Question

Each of the faces of a fair six-sided number cube is numbered with one of the numbers $1$ through $6$, with a different number appearing on each face.

Two such number cubes will be tossed, and the sum of the numbers appearing on the faces that land up will be recorded.

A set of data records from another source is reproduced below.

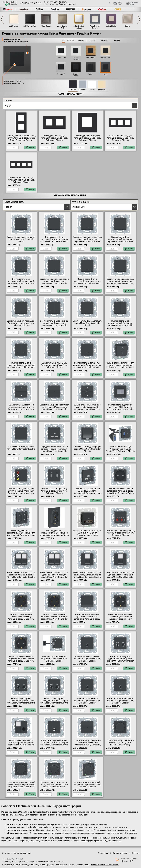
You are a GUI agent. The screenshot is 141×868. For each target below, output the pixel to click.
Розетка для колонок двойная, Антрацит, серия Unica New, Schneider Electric (120, 533)
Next (139, 19)
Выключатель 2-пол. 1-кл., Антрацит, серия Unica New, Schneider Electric (54, 365)
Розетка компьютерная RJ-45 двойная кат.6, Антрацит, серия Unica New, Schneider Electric (54, 576)
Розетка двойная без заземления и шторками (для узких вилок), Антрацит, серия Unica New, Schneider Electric (21, 534)
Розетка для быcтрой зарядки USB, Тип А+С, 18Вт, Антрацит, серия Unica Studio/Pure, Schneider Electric (87, 534)
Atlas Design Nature (95, 27)
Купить (30, 147)
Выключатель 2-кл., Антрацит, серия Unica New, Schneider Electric (87, 323)
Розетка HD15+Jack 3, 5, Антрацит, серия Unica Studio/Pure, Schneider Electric (120, 449)
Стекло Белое (61, 57)
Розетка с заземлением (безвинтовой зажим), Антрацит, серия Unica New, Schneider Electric (21, 618)
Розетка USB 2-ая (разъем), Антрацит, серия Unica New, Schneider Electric (54, 491)
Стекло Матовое (76, 58)
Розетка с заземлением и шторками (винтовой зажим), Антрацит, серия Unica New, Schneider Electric (21, 660)
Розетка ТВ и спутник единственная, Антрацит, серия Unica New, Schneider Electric (120, 660)
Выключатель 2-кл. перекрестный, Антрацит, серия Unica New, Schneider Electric (120, 324)
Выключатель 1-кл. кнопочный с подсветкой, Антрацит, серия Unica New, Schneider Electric (87, 240)
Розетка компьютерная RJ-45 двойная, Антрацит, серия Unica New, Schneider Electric (21, 575)
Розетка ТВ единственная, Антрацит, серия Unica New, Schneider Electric (87, 659)
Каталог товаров (120, 853)
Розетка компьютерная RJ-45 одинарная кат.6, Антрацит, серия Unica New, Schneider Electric (120, 576)
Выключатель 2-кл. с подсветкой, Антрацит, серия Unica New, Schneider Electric (21, 365)
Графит (73, 90)
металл (104, 40)
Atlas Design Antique (79, 27)
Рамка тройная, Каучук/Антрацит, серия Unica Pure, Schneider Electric (120, 138)
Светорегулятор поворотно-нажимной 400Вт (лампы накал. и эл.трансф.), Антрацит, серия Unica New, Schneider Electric (120, 745)
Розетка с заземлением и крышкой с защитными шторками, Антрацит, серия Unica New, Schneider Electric (87, 618)
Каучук (105, 74)
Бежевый (101, 90)
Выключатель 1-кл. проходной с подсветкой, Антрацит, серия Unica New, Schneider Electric (54, 282)
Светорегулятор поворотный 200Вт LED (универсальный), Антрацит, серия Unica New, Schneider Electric (21, 785)
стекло (81, 40)
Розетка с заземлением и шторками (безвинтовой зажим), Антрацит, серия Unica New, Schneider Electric (120, 618)
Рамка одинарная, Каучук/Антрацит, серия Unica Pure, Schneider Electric (87, 138)
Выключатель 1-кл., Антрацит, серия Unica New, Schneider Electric (21, 239)
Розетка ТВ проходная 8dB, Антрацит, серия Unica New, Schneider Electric (120, 701)
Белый (92, 90)
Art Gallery (14, 26)
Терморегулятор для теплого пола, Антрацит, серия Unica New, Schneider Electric (54, 784)
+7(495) (30, 3)
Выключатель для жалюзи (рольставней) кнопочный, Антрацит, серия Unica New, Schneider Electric (21, 408)
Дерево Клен (105, 57)
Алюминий (61, 74)
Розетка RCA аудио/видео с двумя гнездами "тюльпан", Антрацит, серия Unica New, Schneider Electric (21, 492)
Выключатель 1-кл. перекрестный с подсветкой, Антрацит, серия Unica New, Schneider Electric (21, 282)
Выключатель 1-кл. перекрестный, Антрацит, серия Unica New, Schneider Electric (120, 240)
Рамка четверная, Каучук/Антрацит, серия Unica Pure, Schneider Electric (21, 180)
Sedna (127, 26)
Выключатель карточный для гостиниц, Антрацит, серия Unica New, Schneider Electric (120, 365)
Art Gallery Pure (30, 26)
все (63, 40)
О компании (103, 853)
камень (117, 40)
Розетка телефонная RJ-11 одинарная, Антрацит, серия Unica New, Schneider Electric (54, 743)
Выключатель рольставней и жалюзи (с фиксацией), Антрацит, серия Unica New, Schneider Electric (87, 408)
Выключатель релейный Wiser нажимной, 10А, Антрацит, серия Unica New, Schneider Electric (54, 408)
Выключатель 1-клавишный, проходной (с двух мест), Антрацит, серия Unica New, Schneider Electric (120, 282)
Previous (2, 19)
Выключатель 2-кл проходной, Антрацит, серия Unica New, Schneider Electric (21, 323)
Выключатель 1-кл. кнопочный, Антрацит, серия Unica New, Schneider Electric (54, 239)
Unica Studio (111, 26)
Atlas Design (46, 26)
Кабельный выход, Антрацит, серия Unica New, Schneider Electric (87, 449)
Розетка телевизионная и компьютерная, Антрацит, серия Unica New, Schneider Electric (21, 744)
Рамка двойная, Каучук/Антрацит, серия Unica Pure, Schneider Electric (54, 138)
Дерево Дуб (91, 57)
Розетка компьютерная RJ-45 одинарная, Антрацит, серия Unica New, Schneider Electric (87, 575)
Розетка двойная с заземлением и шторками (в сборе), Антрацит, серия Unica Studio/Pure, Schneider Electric (54, 534)
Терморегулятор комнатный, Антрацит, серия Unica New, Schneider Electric (87, 784)
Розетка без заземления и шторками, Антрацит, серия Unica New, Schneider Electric (120, 491)
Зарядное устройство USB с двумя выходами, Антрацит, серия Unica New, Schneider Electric (54, 450)
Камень (91, 74)
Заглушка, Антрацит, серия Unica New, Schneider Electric (21, 448)
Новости (135, 853)
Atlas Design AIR (63, 27)
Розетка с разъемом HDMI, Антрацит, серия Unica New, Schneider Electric (54, 659)
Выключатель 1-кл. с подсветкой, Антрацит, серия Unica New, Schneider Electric (87, 281)
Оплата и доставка (67, 4)
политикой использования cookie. (104, 865)
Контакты (63, 2)
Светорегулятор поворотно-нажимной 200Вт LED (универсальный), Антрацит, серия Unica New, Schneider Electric (87, 745)
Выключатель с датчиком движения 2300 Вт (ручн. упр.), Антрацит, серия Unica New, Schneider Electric (120, 408)
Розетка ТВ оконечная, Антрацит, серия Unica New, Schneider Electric (87, 701)
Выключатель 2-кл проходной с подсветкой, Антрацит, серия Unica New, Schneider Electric (54, 324)
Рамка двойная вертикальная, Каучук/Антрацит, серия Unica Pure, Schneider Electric (21, 138)
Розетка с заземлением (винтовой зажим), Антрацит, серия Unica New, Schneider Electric (54, 618)
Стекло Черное (76, 75)
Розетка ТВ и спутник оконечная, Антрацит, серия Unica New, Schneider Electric (21, 701)
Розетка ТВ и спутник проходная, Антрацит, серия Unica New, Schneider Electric (54, 701)
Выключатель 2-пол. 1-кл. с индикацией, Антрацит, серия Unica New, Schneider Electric (87, 365)
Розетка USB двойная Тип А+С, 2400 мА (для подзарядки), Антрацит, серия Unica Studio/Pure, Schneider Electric (87, 493)
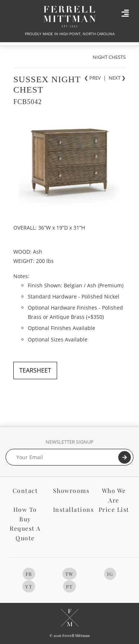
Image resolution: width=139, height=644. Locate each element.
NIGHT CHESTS (109, 57)
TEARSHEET (35, 370)
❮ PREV (92, 78)
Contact (25, 490)
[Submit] (125, 457)
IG (110, 574)
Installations (73, 509)
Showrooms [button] (71, 490)
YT (29, 586)
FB (29, 574)
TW (69, 574)
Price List (114, 509)
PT (69, 586)
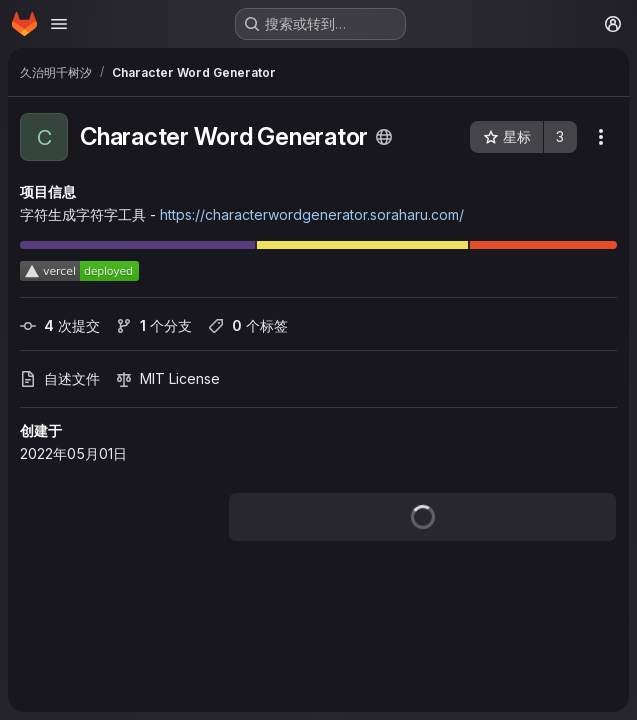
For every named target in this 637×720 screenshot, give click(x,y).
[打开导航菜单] (59, 24)
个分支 (154, 325)
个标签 (248, 325)
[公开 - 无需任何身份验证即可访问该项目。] (384, 137)
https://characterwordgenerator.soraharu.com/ (312, 214)
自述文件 (60, 378)
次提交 (60, 325)
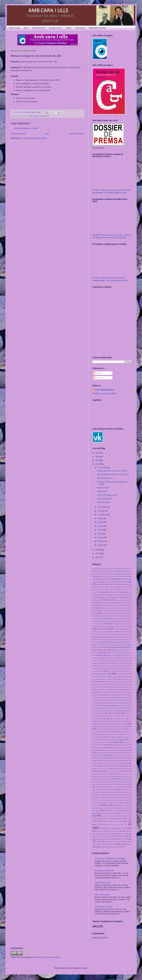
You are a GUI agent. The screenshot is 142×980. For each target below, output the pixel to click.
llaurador (126, 703)
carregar (126, 613)
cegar (118, 618)
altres (94, 582)
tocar (108, 818)
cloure (106, 624)
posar (102, 771)
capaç (129, 611)
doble (109, 645)
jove (96, 703)
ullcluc (122, 828)
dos (130, 647)
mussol (129, 734)
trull (110, 824)
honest (94, 700)
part (106, 750)
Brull (101, 605)
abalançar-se (103, 568)
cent (99, 621)
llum (119, 711)
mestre (102, 726)
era (122, 663)
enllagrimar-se (125, 660)
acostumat (107, 574)
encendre (95, 658)
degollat (111, 637)
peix (105, 755)
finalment (101, 679)
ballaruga (128, 592)
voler (94, 847)
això (107, 576)
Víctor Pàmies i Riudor (28, 112)
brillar (127, 603)
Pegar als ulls (102, 491)
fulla (107, 687)
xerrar (115, 847)
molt (124, 729)
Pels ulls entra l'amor (105, 478)
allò (122, 579)
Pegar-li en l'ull (103, 487)
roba (106, 787)
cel (128, 618)
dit (95, 645)
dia (107, 642)
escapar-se (104, 666)
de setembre (102, 514)
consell (117, 626)
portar (94, 771)
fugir (128, 684)
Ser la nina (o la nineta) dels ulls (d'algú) (110, 858)
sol (104, 808)
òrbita (99, 745)
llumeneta (126, 711)
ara (93, 587)
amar (100, 582)
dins (125, 642)
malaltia (95, 716)
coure (121, 629)
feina (104, 674)
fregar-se (115, 684)
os (124, 745)
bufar (107, 605)
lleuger (109, 708)
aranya (99, 587)
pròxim (101, 776)
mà (106, 713)
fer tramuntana (121, 674)
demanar (103, 640)
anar (129, 581)
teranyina (104, 816)
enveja (117, 663)
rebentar (107, 781)
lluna (94, 713)
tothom (95, 821)
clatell (122, 621)
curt (114, 634)
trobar (103, 824)
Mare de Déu (114, 719)
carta (100, 616)
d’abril (100, 533)
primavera (105, 774)
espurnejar (118, 668)
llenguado (101, 708)
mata (106, 721)
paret (94, 750)
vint (105, 844)
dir (131, 642)
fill (128, 676)
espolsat (95, 668)
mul (110, 734)
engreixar (114, 660)
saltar (110, 789)
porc (106, 768)
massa (100, 721)
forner (117, 682)
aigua (94, 576)
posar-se (109, 771)
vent (130, 836)
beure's (118, 597)
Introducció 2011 (55, 28)
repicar (118, 784)
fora (94, 681)
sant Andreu (125, 789)
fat (99, 674)
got (118, 692)
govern (124, 692)
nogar (116, 740)
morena (109, 732)
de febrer (101, 541)
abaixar (95, 568)
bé (128, 595)
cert (105, 621)
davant (103, 636)
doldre (115, 645)
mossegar (97, 734)
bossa (109, 603)
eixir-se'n (126, 650)
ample (123, 582)
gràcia (96, 695)
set (114, 805)
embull (101, 652)
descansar (117, 640)
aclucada (112, 571)
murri (123, 734)
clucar (119, 624)
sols (109, 808)
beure (112, 597)
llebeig (104, 705)
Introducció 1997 (39, 28)
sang (117, 789)
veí (101, 836)
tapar (94, 813)
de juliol (101, 522)
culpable (126, 632)
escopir (120, 666)
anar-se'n (99, 584)
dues (102, 650)
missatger (106, 729)
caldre (97, 608)
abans (111, 568)
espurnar (110, 668)
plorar (126, 763)
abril (117, 568)
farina (94, 674)
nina (104, 740)
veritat (110, 839)
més (126, 724)
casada (112, 616)
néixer (94, 740)
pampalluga (113, 748)
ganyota (103, 689)
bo (101, 600)
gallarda (114, 687)
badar (103, 592)
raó (101, 781)
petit (125, 758)
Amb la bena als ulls (103, 882)
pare (128, 748)
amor (117, 581)
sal (99, 789)
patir (105, 752)
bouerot (121, 603)
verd (96, 839)
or (128, 742)
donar (108, 647)
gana (127, 687)
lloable (107, 711)
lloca (113, 711)
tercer (111, 816)
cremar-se (95, 632)
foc (128, 679)
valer (127, 834)
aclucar (120, 571)
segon (107, 800)
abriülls (123, 568)
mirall (123, 726)
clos (100, 624)
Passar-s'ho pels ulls (104, 498)
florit (122, 679)
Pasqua (122, 750)
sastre (127, 797)
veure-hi (99, 841)
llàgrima (113, 703)
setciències (121, 805)
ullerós (114, 831)
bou (114, 603)
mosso (105, 734)
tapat (108, 813)
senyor (94, 805)
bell (93, 597)
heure (120, 697)
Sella (94, 803)
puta (98, 779)
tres (118, 821)
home (127, 697)
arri (123, 587)
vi (128, 841)
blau (96, 600)
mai (113, 713)
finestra (110, 679)
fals (121, 671)
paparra (121, 748)
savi (101, 800)
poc (114, 765)
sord (114, 808)
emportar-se (118, 652)
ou (128, 745)
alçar (96, 579)
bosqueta (101, 603)
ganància (95, 689)
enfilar (127, 658)
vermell (117, 839)
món (130, 729)
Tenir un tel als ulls (102, 894)
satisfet (95, 800)
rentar (104, 784)
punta (107, 776)
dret (97, 650)
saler (104, 789)
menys (119, 724)
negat (127, 737)
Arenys (117, 587)
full (101, 687)
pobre (108, 766)
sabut (94, 789)
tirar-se (129, 816)
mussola (97, 737)
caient (124, 605)
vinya (110, 844)
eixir (120, 650)
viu (122, 844)
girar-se (101, 692)
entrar (110, 663)
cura (93, 634)
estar (101, 671)
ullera (129, 828)
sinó (93, 808)
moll (118, 729)
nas (104, 737)
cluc (112, 624)
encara (118, 655)
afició (114, 574)
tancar (103, 810)
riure (101, 787)
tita (95, 818)
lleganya (111, 705)
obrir (117, 742)
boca (108, 600)
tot (123, 818)
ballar (121, 592)
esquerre (126, 668)
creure (109, 632)
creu (102, 632)
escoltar (112, 666)
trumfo (117, 824)
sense (118, 803)
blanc (124, 597)
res (124, 784)
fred (102, 684)
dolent (129, 645)
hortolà (106, 700)
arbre (106, 587)
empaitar (109, 652)
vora (101, 847)
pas (117, 750)
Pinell (103, 760)
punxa (114, 776)
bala (115, 592)
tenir (94, 816)
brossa (95, 605)
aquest (127, 584)
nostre (96, 742)
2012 (98, 554)
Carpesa (119, 613)
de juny (101, 526)
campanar (120, 608)
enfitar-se (95, 660)
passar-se (98, 752)
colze (96, 626)
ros (124, 787)
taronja (115, 813)
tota (128, 818)
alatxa (114, 576)
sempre (110, 803)
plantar (127, 760)
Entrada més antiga (77, 134)
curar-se (107, 634)
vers (123, 839)
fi (101, 676)
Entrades (98, 373)
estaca (94, 671)
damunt (126, 634)
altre (127, 579)
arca (111, 587)
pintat (115, 760)
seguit (127, 800)
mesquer (95, 726)
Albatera (121, 576)
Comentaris (99, 378)
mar (93, 719)
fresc (122, 684)
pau (110, 752)
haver (105, 697)
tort (114, 818)
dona (102, 647)
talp (96, 810)
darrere (95, 636)
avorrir (126, 589)
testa (123, 816)
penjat (123, 755)
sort (119, 808)
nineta (110, 740)
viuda (127, 844)
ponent (94, 768)
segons (114, 800)
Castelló (126, 616)
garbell (109, 689)
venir (124, 836)
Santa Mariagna (117, 797)
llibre (122, 708)
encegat (126, 655)
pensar (31, 116)
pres (130, 771)
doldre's (122, 645)
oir (124, 742)
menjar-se (104, 724)
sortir (125, 808)
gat (121, 689)
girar (94, 692)
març (99, 719)
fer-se (96, 676)
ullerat (98, 831)
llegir (128, 705)
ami (106, 582)
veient (106, 836)
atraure (107, 589)
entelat (103, 663)
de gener (101, 545)
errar (128, 663)
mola (113, 729)
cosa (108, 629)
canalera (129, 608)
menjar (95, 724)
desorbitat (95, 642)
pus (93, 779)
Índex (26, 28)
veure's (123, 842)
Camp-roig (111, 608)
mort (115, 732)
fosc (130, 682)
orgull (119, 745)
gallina (121, 687)
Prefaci (69, 28)
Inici (47, 134)
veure (129, 839)
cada (118, 605)
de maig (101, 530)
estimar (109, 671)
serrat (108, 805)
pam (104, 747)
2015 (98, 460)
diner (120, 642)
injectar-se (121, 700)
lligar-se (129, 708)
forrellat (123, 682)
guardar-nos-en (119, 695)
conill (110, 626)
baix (109, 592)
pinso (109, 760)
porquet (121, 768)
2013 (98, 550)
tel (121, 813)
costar (115, 629)
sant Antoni (96, 792)
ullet (121, 831)
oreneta (112, 745)
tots (102, 821)
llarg (120, 703)
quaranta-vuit (106, 779)
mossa (129, 732)
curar (100, 634)
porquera (113, 768)
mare (105, 718)
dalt (120, 634)
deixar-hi (126, 637)
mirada (116, 726)
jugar (101, 703)
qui (130, 779)
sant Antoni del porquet (110, 792)
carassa (104, 613)
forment (110, 682)
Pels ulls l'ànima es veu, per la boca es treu (113, 474)
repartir (111, 784)
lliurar (101, 711)
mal (119, 713)
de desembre (103, 468)
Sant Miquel (111, 795)
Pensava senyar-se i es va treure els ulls (112, 471)
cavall (101, 618)
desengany (126, 640)
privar (121, 774)
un (114, 834)
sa (128, 787)
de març (101, 537)
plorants (119, 763)
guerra (99, 697)
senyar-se (37, 116)
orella (105, 745)
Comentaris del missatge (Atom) (34, 138)
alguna (116, 579)
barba (102, 595)
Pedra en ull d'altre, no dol (107, 495)
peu (130, 758)
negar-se (120, 737)
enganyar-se (104, 660)
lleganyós (120, 705)
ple (105, 763)
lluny (100, 713)
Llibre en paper (14, 28)
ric (96, 787)
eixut (94, 652)
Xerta (121, 847)
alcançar (129, 576)
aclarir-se (97, 571)
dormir (124, 647)
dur (107, 650)
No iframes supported (109, 321)
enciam (111, 658)
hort (100, 700)
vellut (118, 836)
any (114, 584)
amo (110, 582)
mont (103, 732)
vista (116, 844)
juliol (107, 703)
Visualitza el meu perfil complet (104, 393)
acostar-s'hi (98, 574)
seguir (120, 800)
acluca (105, 571)
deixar (118, 637)
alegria (103, 579)
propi (127, 774)
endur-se (119, 658)
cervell (110, 621)
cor (97, 629)
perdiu (96, 758)
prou (94, 776)
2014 (98, 464)
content (124, 626)
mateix (119, 721)
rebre (114, 781)
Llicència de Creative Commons (48, 957)
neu (100, 740)
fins (116, 679)
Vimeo (124, 192)
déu (102, 642)
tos (118, 818)
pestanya (117, 758)
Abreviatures (80, 28)
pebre (121, 752)
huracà (114, 700)
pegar (99, 755)
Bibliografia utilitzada (97, 28)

What is the probability that the sum will be $4$, given that the sum is less than or equal to $6$ ?

Answer 1

Explanation to correct answer:

We know that

$\mathrm{P}\left(\mathrm{event}\right)=\frac{\mathrm{No}.\mathrm{of}\mathrm{outcomes}}{\mathrm{Total}\mathrm{outcomes}}$

Total outcomes$$\begin{gathered} =(1,1),(1,2),(1,3),(1,4),(1,5),(2,1),(2,2),(2,3),(2,4),(3,1),(3,2),(3,3),(4,1),(4,2),(5,1) \\ =15 \end{gathered}$$

Number of outcomes that have a sum equal to $4=(1,3),(2,2),(3,1)$

$\begin{array}{rcl}\therefore P\left(event\right)& =& \frac{3}{15}\\ & =& \frac{1}{5}\end{array}$

Hence, the probability that the sum of the numbers appearing on the faces that land up will be four is $\frac{1}{5}$.